[Saved entries]

· · ·

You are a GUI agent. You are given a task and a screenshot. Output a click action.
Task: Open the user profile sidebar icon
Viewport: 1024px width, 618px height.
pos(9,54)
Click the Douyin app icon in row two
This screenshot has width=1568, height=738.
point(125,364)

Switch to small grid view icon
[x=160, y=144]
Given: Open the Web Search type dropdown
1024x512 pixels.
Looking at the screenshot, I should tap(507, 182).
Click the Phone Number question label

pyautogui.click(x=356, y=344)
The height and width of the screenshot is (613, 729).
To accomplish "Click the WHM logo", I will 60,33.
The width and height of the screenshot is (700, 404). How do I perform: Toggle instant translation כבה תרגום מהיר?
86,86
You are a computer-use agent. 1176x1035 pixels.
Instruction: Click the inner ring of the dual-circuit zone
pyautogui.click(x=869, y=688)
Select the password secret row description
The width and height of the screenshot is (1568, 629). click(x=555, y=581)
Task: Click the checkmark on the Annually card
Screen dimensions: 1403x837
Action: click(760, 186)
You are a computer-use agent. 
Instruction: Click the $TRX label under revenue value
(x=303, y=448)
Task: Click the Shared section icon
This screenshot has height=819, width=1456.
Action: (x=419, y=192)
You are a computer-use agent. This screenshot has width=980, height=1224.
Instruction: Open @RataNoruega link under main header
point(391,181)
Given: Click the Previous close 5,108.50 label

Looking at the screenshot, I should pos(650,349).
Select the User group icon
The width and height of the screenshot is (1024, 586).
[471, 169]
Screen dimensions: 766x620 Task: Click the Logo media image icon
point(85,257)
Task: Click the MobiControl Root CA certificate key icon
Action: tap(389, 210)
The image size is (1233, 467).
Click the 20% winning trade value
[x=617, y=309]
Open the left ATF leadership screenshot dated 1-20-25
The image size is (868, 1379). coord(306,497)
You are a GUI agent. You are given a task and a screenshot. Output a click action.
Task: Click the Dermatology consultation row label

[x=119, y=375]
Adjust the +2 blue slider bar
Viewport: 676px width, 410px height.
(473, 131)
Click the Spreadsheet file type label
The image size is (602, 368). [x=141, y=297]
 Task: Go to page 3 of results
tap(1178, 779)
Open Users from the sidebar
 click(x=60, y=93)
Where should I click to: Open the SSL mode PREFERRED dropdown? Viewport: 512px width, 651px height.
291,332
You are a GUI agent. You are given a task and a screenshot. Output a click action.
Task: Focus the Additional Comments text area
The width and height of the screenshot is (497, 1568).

· · ·

Which lines in the records contain the word "computer"? Copy each one.

*EXPECTED ANSWER*.
You are a computer-use agent. 1176x1035 pixels.
You are a computer-use agent. 
You are a computer-use agent. This screenshot has width=980, height=1224.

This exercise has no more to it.